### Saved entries
──────────
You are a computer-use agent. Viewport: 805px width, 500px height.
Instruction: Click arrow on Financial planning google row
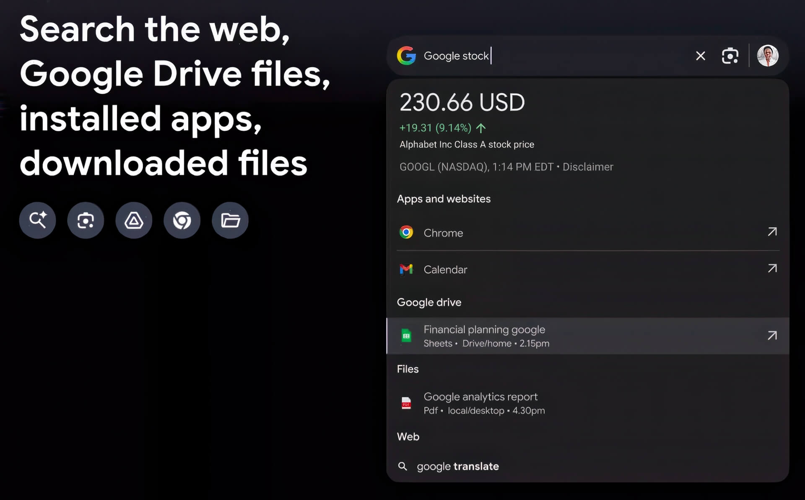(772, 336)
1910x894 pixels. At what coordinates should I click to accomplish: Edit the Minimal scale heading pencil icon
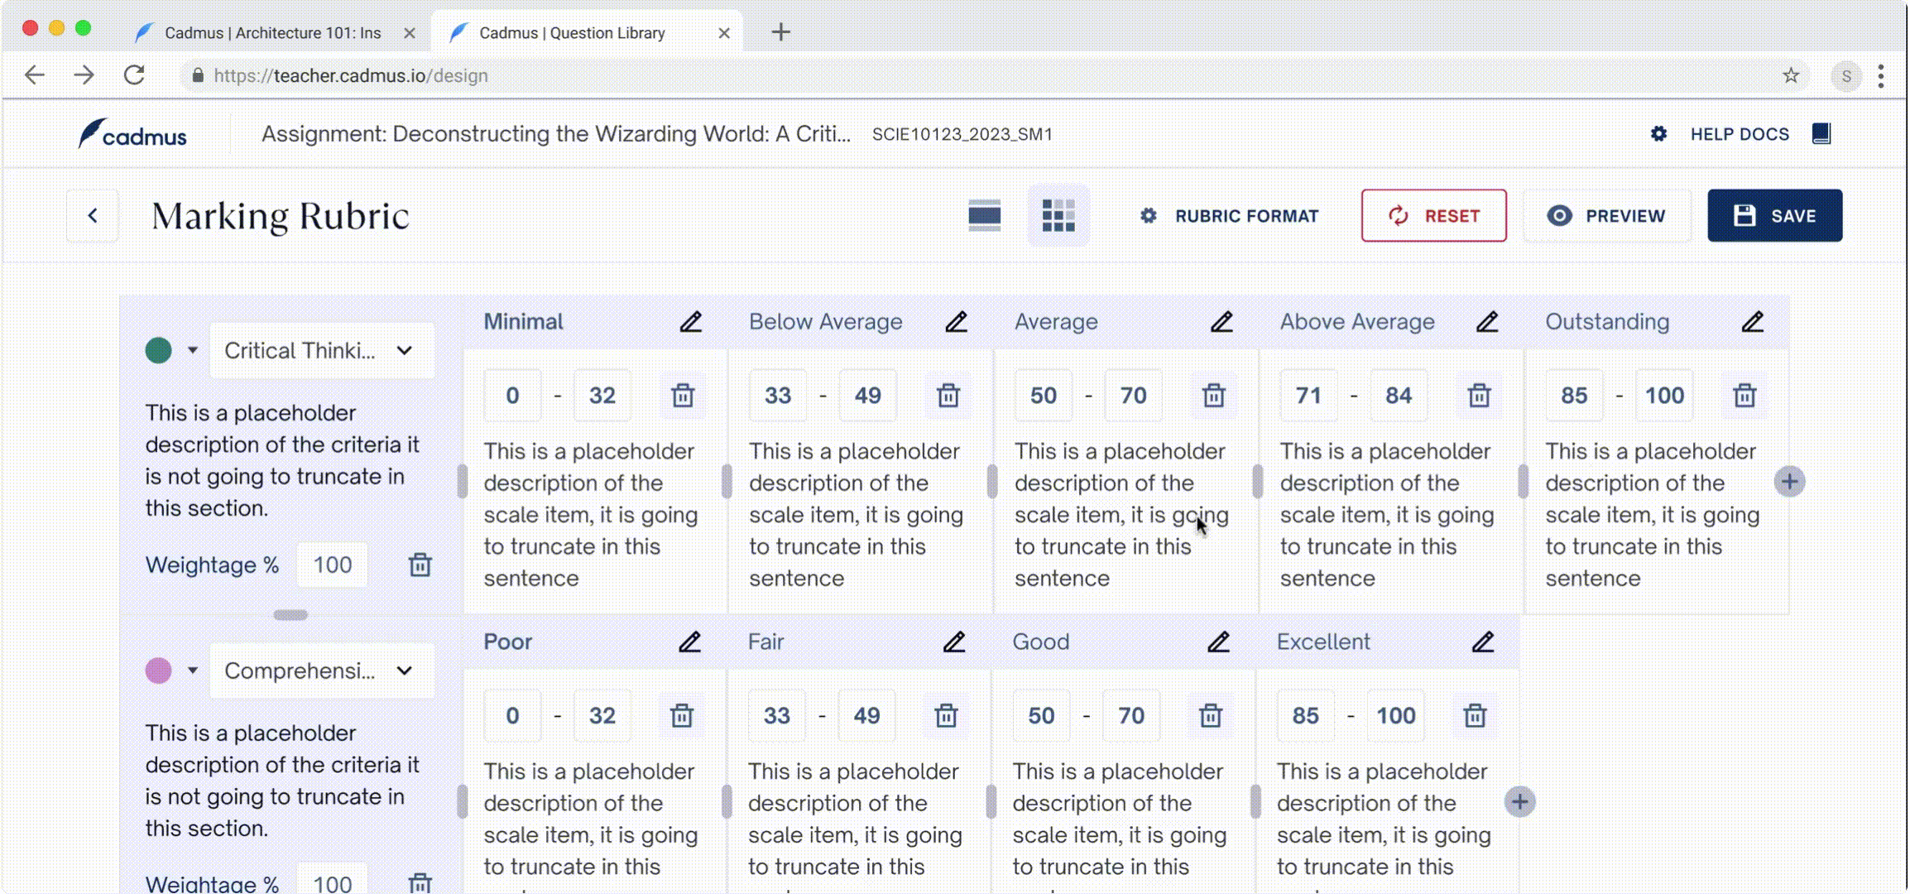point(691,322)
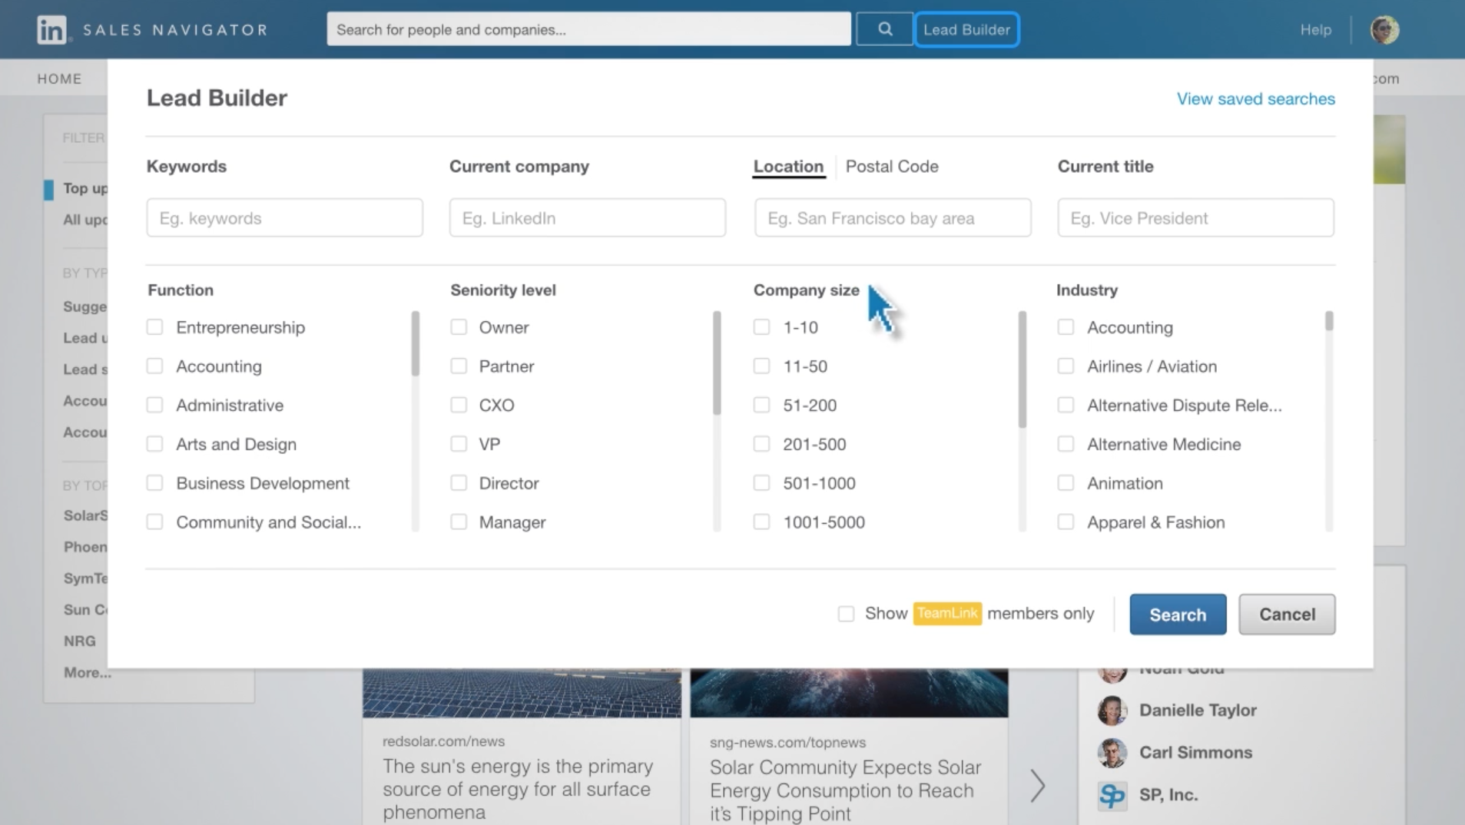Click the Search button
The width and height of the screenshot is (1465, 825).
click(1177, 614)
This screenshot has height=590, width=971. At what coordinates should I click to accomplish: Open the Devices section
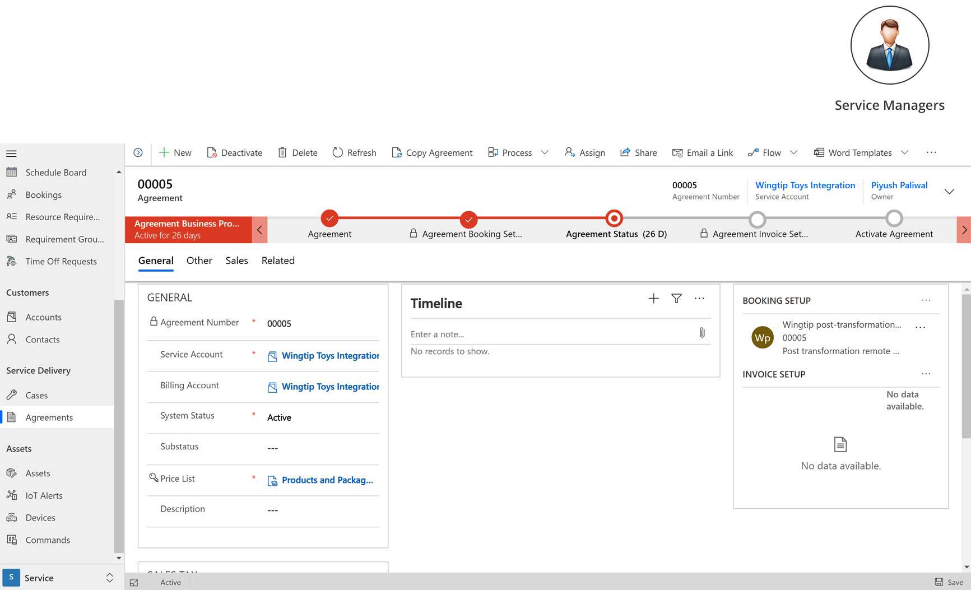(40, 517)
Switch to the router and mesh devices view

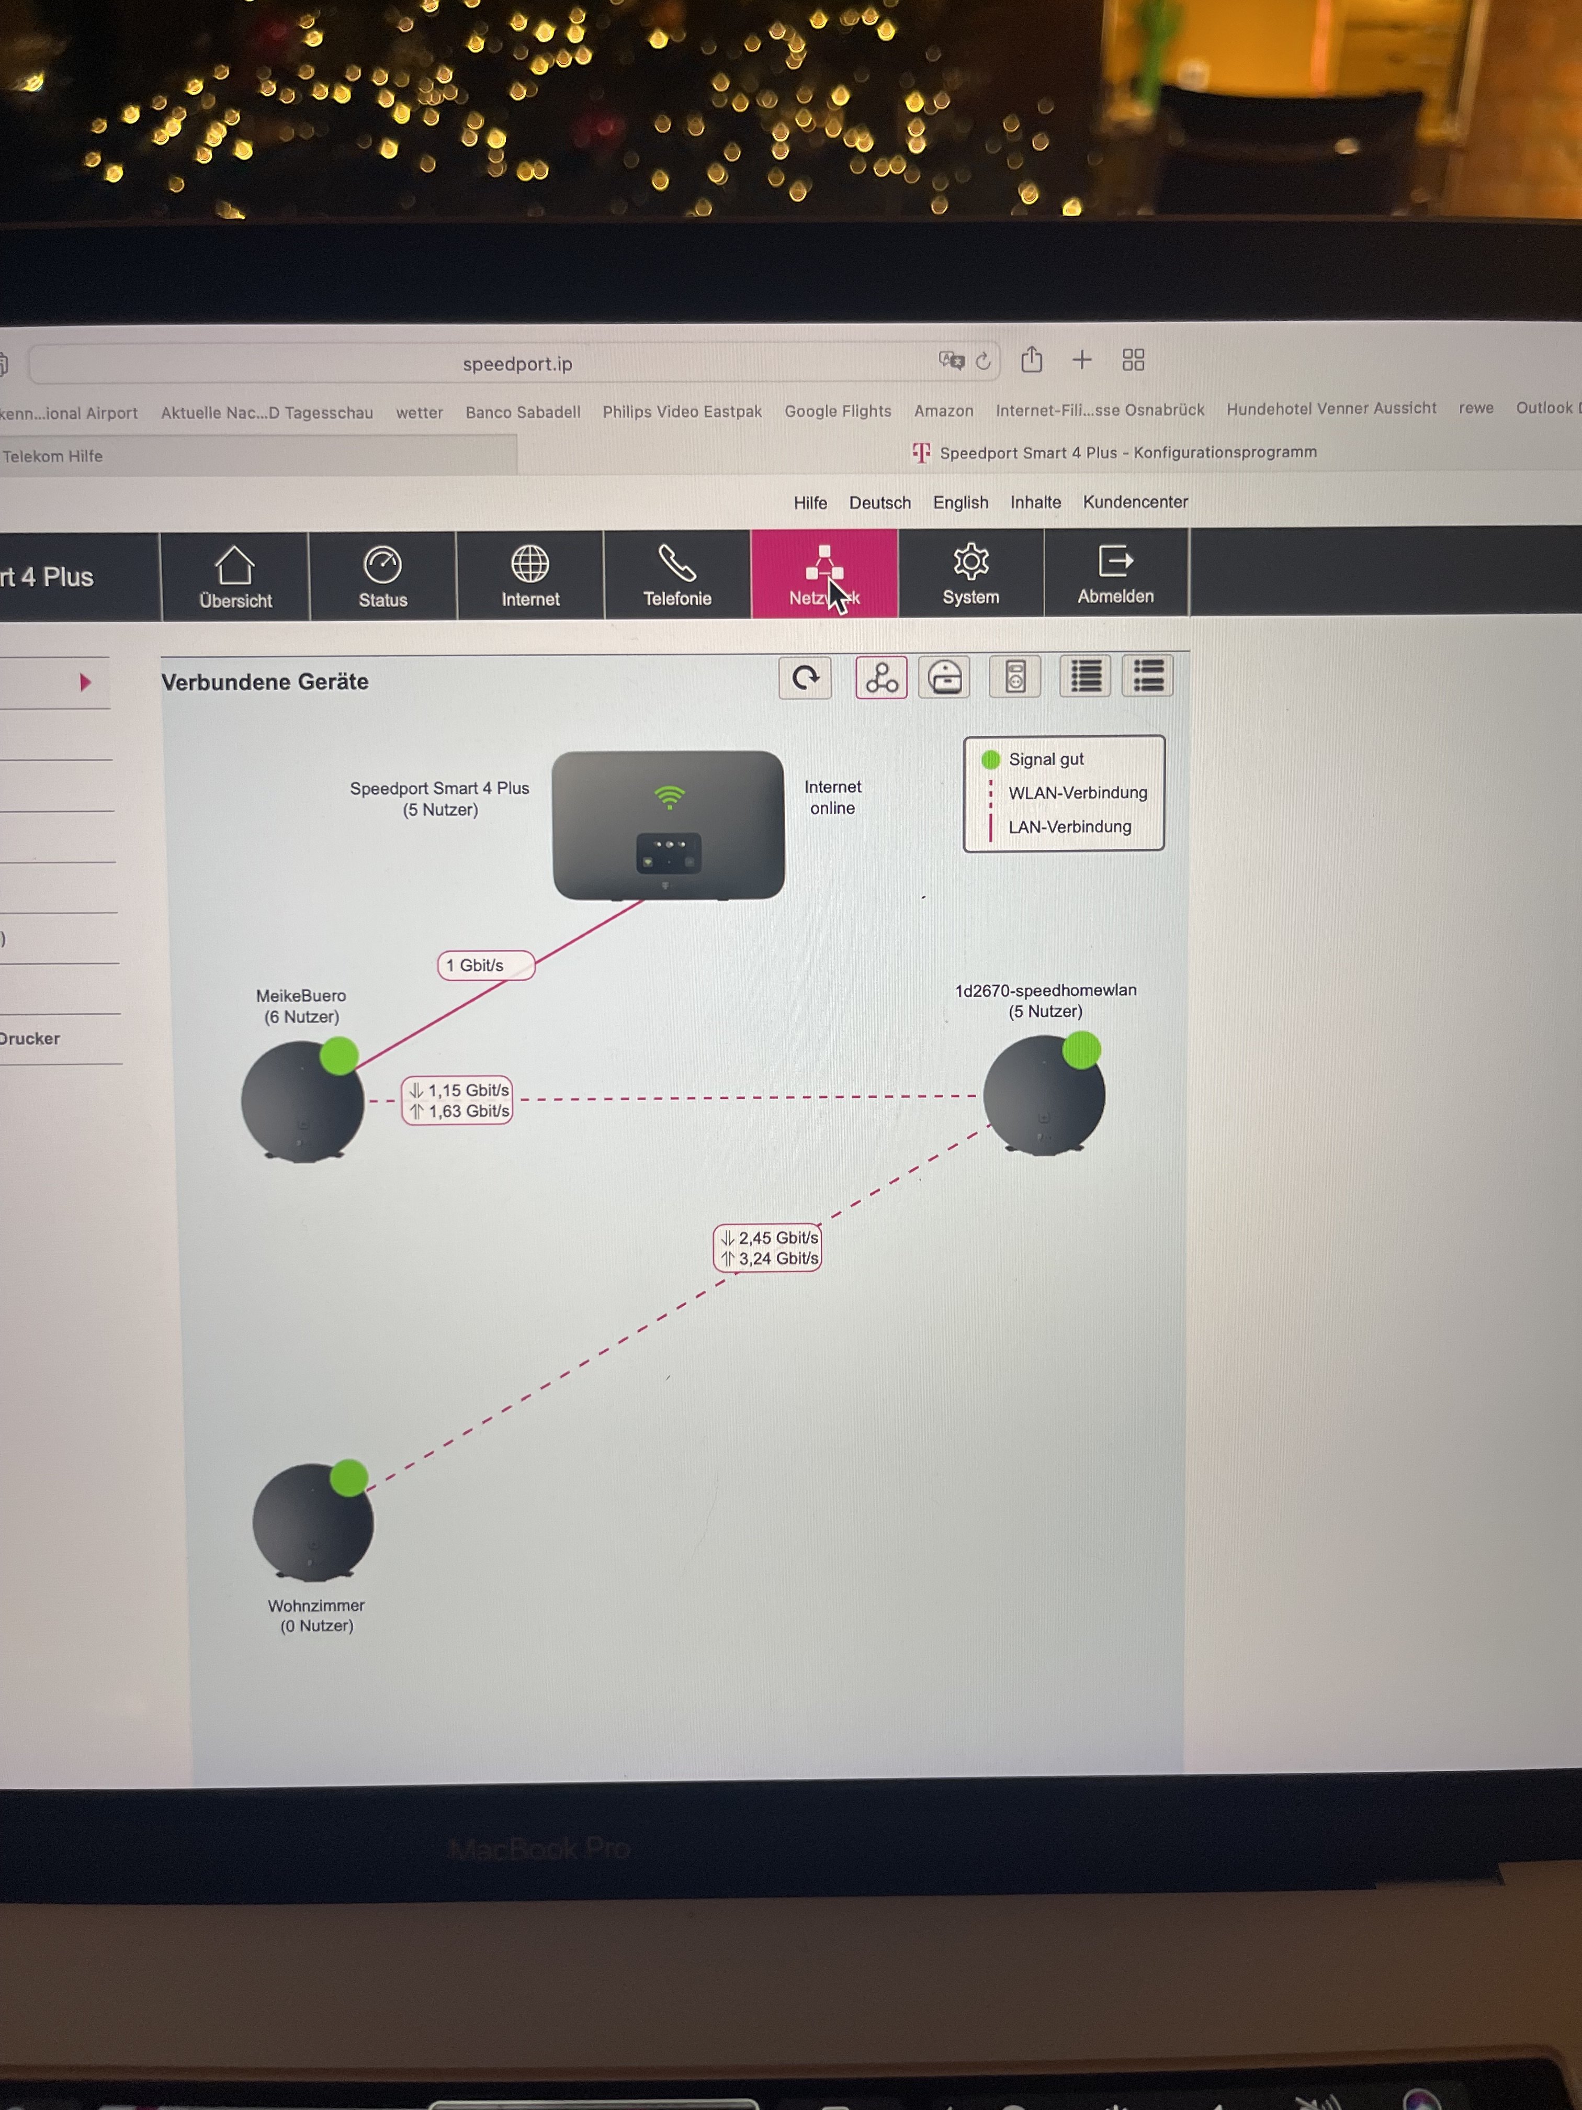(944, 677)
──────────
A faithful, word-for-word version of the records above is needed, with no images in it.

You are a computer-use agent. Viewport: 805px width, 500px height.
Instruction: Click arrow on Financial planning google row
(772, 336)
1910x894 pixels. At what coordinates should I click to accomplish: Edit the Minimal scale heading pencil icon
point(691,322)
Click the Search button
The width and height of the screenshot is (1465, 825).
click(1177, 614)
This screenshot has height=590, width=971. At what coordinates should I click to accomplish: Open the Devices section
(40, 517)
Switch to the router and mesh devices view

(944, 677)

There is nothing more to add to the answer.